4.3. Strengthening our Health Protection system
ADPH and PHE recently published a guide on What Good Looks like for High Quality Local Health Protection Systems. However, a longer-term conversation is needed to reflect on the lessons learned during this pandemic and explore how we can strengthen the public health system as a whole. This includes the following:
- Having clearer lines of accountability for working across health protection practice - particularly in relation to emergency planning and response - with strong leadership roles for Local Health Resilience Partnership and DsPH.
- Ensuring there are strong system-level governance arrangements, particularly in relation to emerging systems such as the Test and Trace Service.
- Promoting a collaborative culture of openness, transparency and shared objectives at a system level, for the protection of the public’s health. As well as ensuring effective sharing and linking of data, to inform health protection action.
- Agreeing knowledge management mechanisms including the routine sharing of best practice approaches, curation of information, and learning from colleagues in other organisations
- Ensuring proactive efforts are made to build links between health protection and other areas of work in local government, including environmental health and education.

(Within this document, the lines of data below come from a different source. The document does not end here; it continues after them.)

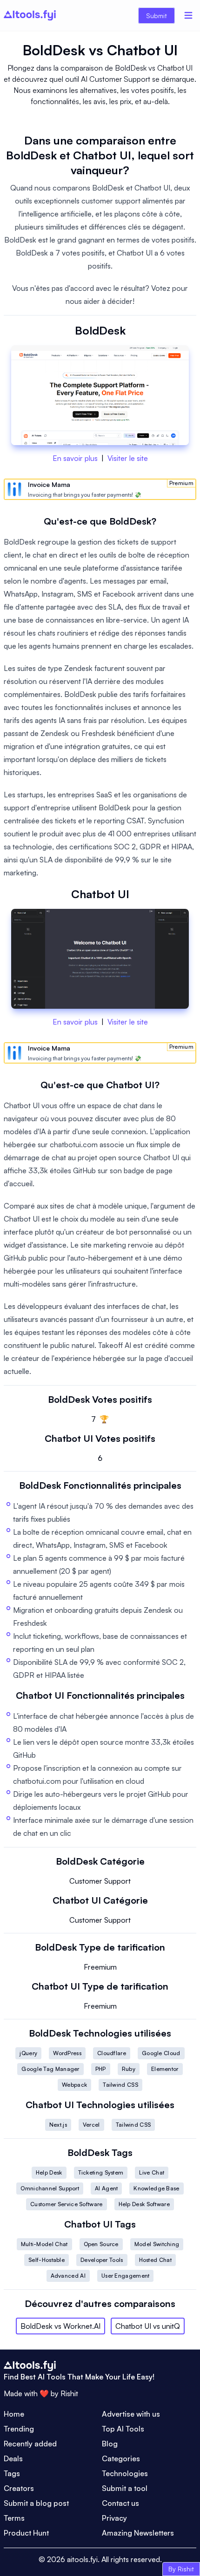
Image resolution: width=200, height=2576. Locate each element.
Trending (19, 2428)
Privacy (114, 2518)
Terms (14, 2518)
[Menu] (188, 15)
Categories (121, 2458)
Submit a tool (124, 2488)
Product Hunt (26, 2532)
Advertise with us (131, 2413)
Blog (110, 2443)
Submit (156, 16)
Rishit (69, 2393)
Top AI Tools (123, 2428)
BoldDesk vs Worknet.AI (60, 2326)
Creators (19, 2488)
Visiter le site (127, 458)
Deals (13, 2458)
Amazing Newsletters (138, 2532)
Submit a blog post (36, 2503)
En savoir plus (75, 458)
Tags (12, 2473)
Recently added (30, 2443)
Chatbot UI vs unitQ (147, 2326)
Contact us (120, 2503)
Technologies (125, 2473)
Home (14, 2413)
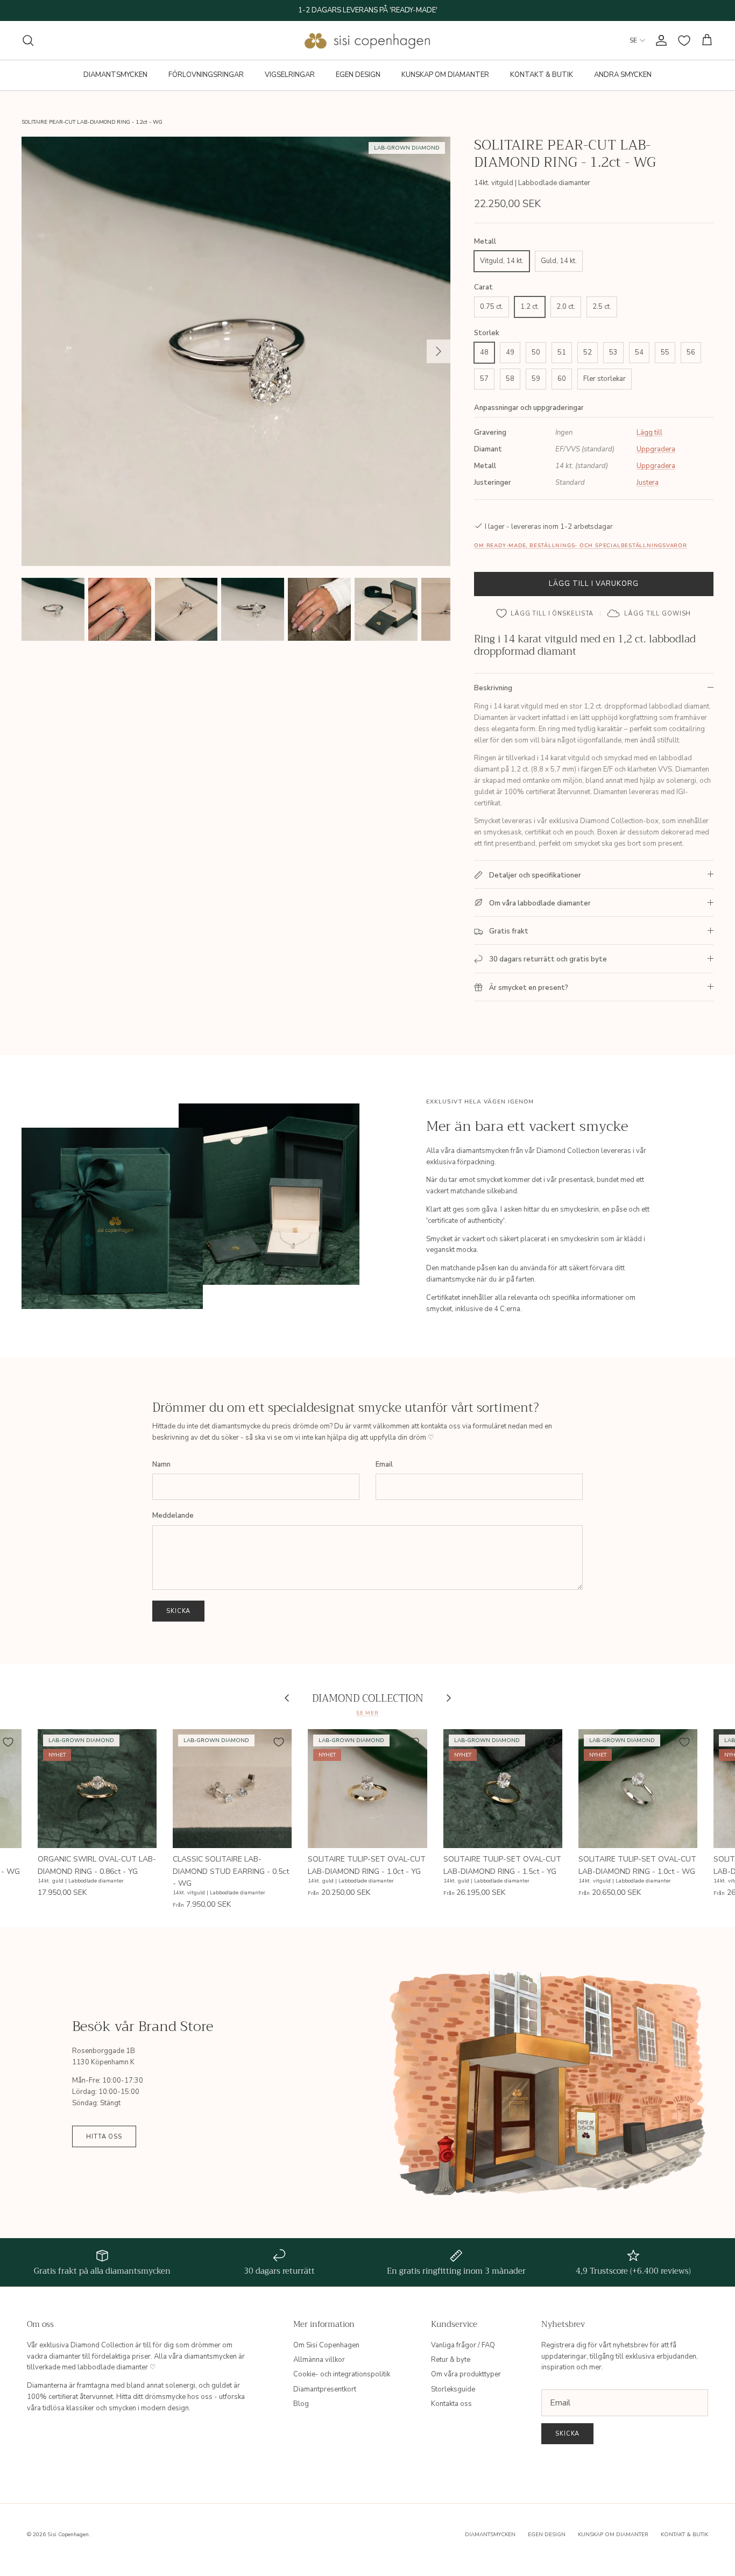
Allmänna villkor (319, 2360)
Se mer (367, 1712)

- Strengthening links between formal health protection services and public and voluntary sector organisations working with high risk or vulnerable groups, e.g. homelessness services and drug and alcohol services.
Any review of the Public Health system’s response and readiness for future pandemics needs to be scoped and conducted as a whole system with both national and local partners. The need for neutrality in designing our future Public Health system is vital.